WRONG: Flink checkpoints are pristine, but aggregates emit to the OLAP store via plain inserts. A crash between emit and checkpoint re-emits the window: dashboards and (if trusted) invoices double-count, while every internal metric says exactly-once.

RIGHT: Audit the full chain: identity (click_id), atomic state+offsets (checkpoints), AND a cooperative sink: idempotent upserts keyed by (ad, window), or transactional two-phase writes. Then let billing re-derive from the log anyway.

Windowing by Processing Time

CommonFORMULA

Assigning clicks to the minute they arrived at the aggregator rather than the minute they occurred.

Why: Processing time needs no watermarks, no lateness handling, no corrections: it is dramatically simpler, and it looks identical in a demo where events arrive instantly.

WRONG: A mobile network hiccup shifts thousands of 11:59 clicks into the 12:03 bucket. Budgets close on wrong minutes, dashboards show phantom spikes, and billing assigns spend to intervals where it did not happen: honestly counted, systematically misfiled.

RIGHT: Event-time windows with watermarks and allowed lateness; corrections upsert amended aggregates. Processing time is only acceptable for operational metrics where 'when we saw it' is genuinely the question.

Single-Stage Keyed Aggregation

CommonFORMULA

Partitioning the stream by ad_id alone, so each ad's counter lives on exactly one worker.

Why: It is the textbook keyed-stream topology, correct by construction, and load-skew only appears when an ad actually goes viral.

WRONG: The Super Bowl ad routes 100K clicks/sec to one worker while 199 idle. Backpressure cascades upstream, checkpoints time out, and the whole pipeline: every ad, not just the hot one: lags during the exact minutes the dashboard matters most.

RIGHT: Two-stage aggregation: stage one keyed by (ad_id, salt) emits partial counts; stage two merges at most salt-count partials per second per ad. The viral ad costs stage two the same 16 messages/sec as a sleepy one.

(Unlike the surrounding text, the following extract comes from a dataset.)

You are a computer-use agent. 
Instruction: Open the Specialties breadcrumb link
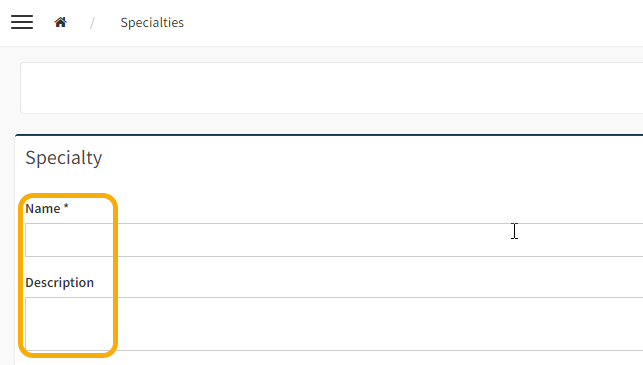pos(152,23)
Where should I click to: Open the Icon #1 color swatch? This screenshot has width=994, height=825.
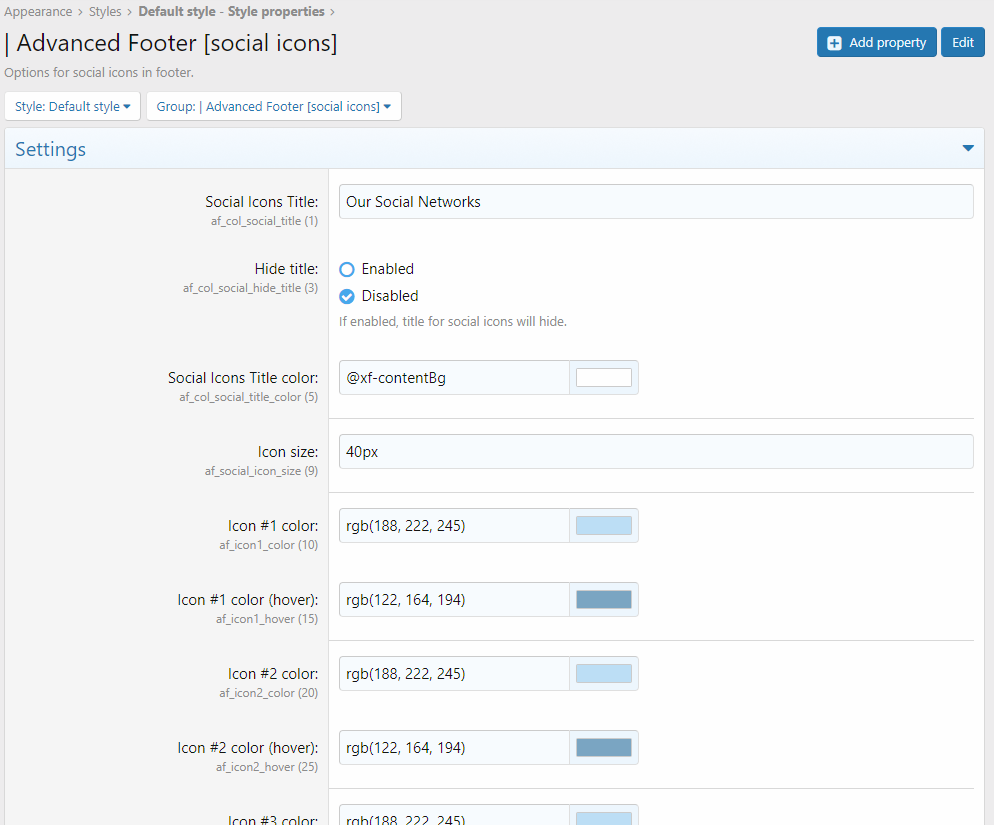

Enforcing Budgets from the Batch Path

CommonFORMULA

Checking campaign spend against budgets using the nightly (or hourly) batch totals.

Why: The batch numbers are the correct ones, and reusing them avoids building a separate fast lane.

WRONG: A $1,000 campaign goes viral at 9 AM; the hourly job notices at 10. Fifty thousand dollars of clicks ran on a thousand-dollar budget, none billable past the cap: the platform ate 49x the campaign's value because correctness arrived an hour late.

RIGHT: A dedicated budget lane: spend counters within 1-2 seconds of stage-two aggregates, fail-closed semantics, and predictive pacing that throttles before exhaustion. Slightly-wrong-but-immediate beats exactly-right-but-late when every second is priced.

Dashboards Querying Raw Events

CommonFORMULA

Pointing the advertiser dashboard's queries directly at the raw click log or event table.

Why: The raw data answers every possible question, so why maintain aggregates that answer only some?

WRONG: Every dashboard paint scans billions of rows; a conference demo with ten open dashboards takes down the cluster; and p95 dashboard latency is measured in coffee breaks. The truth layer was never built to be a serving layer.

RIGHT: Stream-maintained aggregates in a columnar OLAP store with time rollups: dashboards read hundreds of pre-aggregated rows. Raw events serve investigations through a separate, deliberately slow path.

Deduplicating by (user, ad) Heuristics

OccasionalFORMULA

Treating repeated clicks from the same user on the same ad as duplicates and dropping them.

Why: Without event identity, heuristics are all you have, and 'same user, same ad, same minute' feels like a duplicate.

WRONG: A user legitimately clicks a product ad twice while comparison shopping: dropped. A bot rotates devices and passes untouched. The heuristic under-counts honest engagement and over-trusts dishonest traffic: wrong in both directions at once.

RIGHT: Mint a click_id at capture: identity makes true duplicates (same physical click) exactly detectable. Repeat engagement is legitimate signal; abusive repetition is a FRAUD question for the judgment tiers, not a dedup rule.